I just started wondering today, about Susan and me. I think she has some energy. I think she may need a little love, care and acceptance. She may need some boundaries.
I think I can give her those things now. Maybe I can even tell her that her name is Ok and that not everyone is mad at her.
My parents used to take pictures of me when I was younger. In two of them I am unhappy. In one I am crying, red faced and angry, maybe age two or three. In another, I am standing in a metal basket attached to a parachute on a ride at Knott’s Berry farm, terrified, just before the basket drops.
My parents didn’t know any better. I imagine they saw my emotional state and it registered as memorable or interesting.
But for me, I think pushing away Susan, my given name, was my way of saying no to something that felt hard, or in trouble, or angry. And maybe that is a little bit lately of why I feel squirmy. Maybe there is some energy there that I am integrating.
I don’t have to just be Susie that Grandpa and Grandma loved. I can be Susan too, who sometimes, had a pretty hard time navigating life. She felt grown up even when she was young and she didn’t feel right in her skin. Eventually, she changed. Including her name.
Today she is here, squirmy and all and I am with her ready to say no when she needs it and also saying yes to the little being who needs to be seen.
Oh, and Susan didn’t make lists when she was young. But she did get things done. She got almost all straight A’s in school except for one B+ in PE that she will happily enjoy resenting for life. There is an energy in resentment that she is savoring. That’s ok with me. She is smart and she is sassy. She is a survivor and she has a good heart even when she thinks she messed up.
I am glad she is here. With me.
And I am glad we are in this room, with some great music playing, writing. She wrote a story in pink ink about ducks when she was little. That story got lost and she is sad about it. She misses it. But now she is writing stories here with me. Today there were chickens in it.
Do you have some places like that that are maybe, sometimes, a little bit squirmy?

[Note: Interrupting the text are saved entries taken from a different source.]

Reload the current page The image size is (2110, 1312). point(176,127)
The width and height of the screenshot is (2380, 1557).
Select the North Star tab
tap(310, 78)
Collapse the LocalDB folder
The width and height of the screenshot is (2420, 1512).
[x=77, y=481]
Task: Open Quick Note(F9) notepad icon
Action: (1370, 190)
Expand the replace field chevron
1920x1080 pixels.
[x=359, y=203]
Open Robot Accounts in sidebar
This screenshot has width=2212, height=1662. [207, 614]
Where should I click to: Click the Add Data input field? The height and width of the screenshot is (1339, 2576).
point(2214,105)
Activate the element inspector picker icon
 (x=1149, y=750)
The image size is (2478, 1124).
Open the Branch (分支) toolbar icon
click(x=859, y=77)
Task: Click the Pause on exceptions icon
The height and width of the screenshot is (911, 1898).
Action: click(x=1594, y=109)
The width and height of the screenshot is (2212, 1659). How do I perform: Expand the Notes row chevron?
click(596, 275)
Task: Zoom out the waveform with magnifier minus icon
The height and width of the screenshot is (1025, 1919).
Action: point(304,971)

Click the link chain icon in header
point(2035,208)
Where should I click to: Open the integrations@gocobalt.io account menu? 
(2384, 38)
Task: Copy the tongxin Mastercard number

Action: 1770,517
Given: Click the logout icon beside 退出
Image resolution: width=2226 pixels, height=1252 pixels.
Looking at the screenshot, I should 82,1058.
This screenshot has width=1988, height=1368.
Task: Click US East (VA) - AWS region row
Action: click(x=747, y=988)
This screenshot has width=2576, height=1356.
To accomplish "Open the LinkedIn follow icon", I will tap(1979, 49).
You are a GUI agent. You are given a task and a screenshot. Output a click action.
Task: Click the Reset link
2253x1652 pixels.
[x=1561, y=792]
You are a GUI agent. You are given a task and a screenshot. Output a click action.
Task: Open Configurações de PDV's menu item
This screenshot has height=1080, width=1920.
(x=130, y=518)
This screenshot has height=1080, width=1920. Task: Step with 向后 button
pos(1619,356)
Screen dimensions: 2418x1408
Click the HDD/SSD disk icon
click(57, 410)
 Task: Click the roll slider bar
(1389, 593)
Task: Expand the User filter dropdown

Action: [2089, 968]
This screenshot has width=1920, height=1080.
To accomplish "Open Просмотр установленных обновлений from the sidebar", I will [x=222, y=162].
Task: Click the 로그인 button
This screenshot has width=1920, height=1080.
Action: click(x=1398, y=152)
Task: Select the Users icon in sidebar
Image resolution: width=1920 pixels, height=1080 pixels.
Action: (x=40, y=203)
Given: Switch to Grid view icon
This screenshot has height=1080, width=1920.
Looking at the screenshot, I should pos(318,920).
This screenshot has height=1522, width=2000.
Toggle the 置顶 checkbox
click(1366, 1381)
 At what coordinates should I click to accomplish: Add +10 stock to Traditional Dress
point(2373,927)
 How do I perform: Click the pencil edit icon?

Places that need to be seen again, that you can maybe put your arm around, with a little care and kindness for all they went through and for how good they are, really, even if they have been pushed away for a long time?
Maybe finding a “No!” to things, like we did last week, makes a little space for places like that to be here now, with all their gifts and their need to be seen and offered some care and some boundaries.
And I have to say, that the next day, I felt a lot less squirmy.
Here is a video on How to Integrate Your Shadow—The Dark Side is Unrealized Potential that you might find interesting if this resonates for you in some way. It does seem that learning to say, “No!” is part of the process, so if you are doing that and get a bit squirmy, it is a good sign that things are just fine.
Thanks so much for sharing Terra! Say hi to Susan for me. It may sound crazy, but I just try to meet myself whoever that is all over again every dawn. My goal is to fall in love with that stranger all over again. Bless you. 🙏❤️
Sounds to me like you're doing great. Especially considering that the entire world is going completely and totally batshit crazy.